Sift the listing for lines that hold the string "Cadillac" and pull them out.
** TASK INPUTS follows **
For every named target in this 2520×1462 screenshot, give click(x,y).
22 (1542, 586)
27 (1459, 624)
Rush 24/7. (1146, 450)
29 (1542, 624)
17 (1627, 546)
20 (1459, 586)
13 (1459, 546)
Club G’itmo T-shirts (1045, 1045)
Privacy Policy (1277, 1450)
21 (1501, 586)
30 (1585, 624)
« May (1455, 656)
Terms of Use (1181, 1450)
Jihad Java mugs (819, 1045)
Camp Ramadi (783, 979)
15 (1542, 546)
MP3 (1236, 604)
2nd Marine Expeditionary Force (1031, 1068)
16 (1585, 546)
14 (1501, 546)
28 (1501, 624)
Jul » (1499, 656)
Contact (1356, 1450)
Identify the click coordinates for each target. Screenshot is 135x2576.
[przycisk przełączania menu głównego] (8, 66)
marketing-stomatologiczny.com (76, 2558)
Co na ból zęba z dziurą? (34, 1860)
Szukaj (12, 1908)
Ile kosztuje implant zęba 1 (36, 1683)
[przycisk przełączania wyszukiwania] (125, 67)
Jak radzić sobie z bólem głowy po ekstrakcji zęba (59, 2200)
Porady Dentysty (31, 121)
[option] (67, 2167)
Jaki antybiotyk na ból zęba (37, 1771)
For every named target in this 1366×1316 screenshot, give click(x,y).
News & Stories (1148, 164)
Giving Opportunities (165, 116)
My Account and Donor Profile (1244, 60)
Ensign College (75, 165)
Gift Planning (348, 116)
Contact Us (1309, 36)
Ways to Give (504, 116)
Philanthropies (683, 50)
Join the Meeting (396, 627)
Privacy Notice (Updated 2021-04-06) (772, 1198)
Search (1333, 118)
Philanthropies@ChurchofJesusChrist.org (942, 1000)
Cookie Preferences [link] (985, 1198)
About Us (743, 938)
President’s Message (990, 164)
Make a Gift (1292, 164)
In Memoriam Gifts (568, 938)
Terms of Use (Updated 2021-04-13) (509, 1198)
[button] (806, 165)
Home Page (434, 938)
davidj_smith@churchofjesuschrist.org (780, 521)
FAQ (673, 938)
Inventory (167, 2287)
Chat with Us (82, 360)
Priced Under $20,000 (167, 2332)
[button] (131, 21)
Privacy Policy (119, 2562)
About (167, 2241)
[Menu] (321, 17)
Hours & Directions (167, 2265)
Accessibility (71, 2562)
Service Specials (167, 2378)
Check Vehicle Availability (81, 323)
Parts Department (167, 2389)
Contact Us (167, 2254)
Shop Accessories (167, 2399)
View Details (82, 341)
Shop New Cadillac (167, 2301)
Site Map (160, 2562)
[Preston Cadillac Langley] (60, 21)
** End of TASK INPUTS **
_ANSWER AREA_.
Shop New Cadillac (167, 2301)
[Preston Cadillac Langley] (60, 21)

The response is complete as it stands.